▶ DATA:
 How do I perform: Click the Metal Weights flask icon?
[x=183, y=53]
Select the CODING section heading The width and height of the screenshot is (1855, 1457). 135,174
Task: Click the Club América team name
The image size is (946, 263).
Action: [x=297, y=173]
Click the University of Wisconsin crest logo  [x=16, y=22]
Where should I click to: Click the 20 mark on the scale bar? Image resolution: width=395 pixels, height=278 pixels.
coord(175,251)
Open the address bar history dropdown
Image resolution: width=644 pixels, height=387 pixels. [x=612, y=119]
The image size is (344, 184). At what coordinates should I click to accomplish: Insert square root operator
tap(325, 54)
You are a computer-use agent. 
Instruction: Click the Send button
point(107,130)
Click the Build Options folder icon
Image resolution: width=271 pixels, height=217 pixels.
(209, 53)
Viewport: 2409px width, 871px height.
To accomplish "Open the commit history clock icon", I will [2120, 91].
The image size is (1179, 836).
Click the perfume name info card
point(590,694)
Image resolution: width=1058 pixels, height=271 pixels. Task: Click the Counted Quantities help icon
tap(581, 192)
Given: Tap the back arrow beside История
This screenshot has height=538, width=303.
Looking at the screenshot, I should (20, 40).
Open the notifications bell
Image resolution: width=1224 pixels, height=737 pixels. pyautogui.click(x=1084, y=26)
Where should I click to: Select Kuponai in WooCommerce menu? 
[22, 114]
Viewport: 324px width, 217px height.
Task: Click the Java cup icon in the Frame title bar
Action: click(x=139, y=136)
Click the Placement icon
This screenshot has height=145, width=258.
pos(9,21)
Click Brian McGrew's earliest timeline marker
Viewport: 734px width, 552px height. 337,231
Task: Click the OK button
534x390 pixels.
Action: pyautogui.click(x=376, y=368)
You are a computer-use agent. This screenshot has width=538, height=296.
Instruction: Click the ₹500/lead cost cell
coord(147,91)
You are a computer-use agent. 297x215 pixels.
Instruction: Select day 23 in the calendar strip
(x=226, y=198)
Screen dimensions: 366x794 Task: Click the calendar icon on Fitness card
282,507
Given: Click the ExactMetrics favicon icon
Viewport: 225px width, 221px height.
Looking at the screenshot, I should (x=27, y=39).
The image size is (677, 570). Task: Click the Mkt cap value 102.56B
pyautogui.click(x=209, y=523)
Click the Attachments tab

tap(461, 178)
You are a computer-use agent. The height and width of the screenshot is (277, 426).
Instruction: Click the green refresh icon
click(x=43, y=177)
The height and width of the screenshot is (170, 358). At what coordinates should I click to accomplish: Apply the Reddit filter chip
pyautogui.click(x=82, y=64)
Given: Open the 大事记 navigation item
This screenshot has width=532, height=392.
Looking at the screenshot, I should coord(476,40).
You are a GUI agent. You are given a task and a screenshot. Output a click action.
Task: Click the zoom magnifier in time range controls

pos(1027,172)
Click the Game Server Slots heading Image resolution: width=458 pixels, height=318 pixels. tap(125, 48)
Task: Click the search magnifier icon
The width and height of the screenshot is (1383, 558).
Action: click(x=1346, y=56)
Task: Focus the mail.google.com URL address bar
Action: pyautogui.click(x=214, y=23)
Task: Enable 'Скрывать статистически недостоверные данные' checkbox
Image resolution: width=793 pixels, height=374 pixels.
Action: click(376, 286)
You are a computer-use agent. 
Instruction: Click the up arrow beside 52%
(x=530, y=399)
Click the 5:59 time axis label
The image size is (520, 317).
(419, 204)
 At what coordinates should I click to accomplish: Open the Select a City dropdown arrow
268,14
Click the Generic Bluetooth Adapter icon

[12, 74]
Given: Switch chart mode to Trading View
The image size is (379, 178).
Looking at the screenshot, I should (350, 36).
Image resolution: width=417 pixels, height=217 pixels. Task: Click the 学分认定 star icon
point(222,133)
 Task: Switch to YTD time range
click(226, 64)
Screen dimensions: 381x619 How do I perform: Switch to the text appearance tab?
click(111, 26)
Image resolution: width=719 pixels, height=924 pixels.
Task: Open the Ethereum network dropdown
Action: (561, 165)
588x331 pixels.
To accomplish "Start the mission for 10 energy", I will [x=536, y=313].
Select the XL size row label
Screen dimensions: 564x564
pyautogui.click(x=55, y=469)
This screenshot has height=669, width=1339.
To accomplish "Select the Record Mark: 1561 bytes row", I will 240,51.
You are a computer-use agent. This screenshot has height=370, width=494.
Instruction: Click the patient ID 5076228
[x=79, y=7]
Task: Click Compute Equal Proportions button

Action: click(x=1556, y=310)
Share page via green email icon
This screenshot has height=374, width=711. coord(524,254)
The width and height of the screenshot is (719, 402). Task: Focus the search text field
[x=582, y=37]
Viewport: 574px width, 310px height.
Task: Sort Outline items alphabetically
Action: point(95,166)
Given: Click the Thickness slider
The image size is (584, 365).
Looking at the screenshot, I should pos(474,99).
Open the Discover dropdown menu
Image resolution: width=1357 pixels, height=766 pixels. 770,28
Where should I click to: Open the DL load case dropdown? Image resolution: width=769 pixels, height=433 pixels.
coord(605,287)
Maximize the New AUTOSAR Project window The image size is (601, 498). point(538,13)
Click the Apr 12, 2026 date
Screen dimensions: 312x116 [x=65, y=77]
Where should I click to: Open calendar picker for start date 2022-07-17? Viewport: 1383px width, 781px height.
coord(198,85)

▶ HOW TO COMPLETE THIS TASK: For every line above that includes the word "computer", return the line.

▶ FINISHED TASK:
You are a computer-use agent. 
You are a computer-use agent. This screenshot has width=538, height=296.
You are a computer-use agent. 297x215 pixels.
You are a computer-use agent. The height and width of the screenshot is (277, 426).
You are a computer-use agent. 
You are a computer-use agent. This screenshot has height=370, width=494.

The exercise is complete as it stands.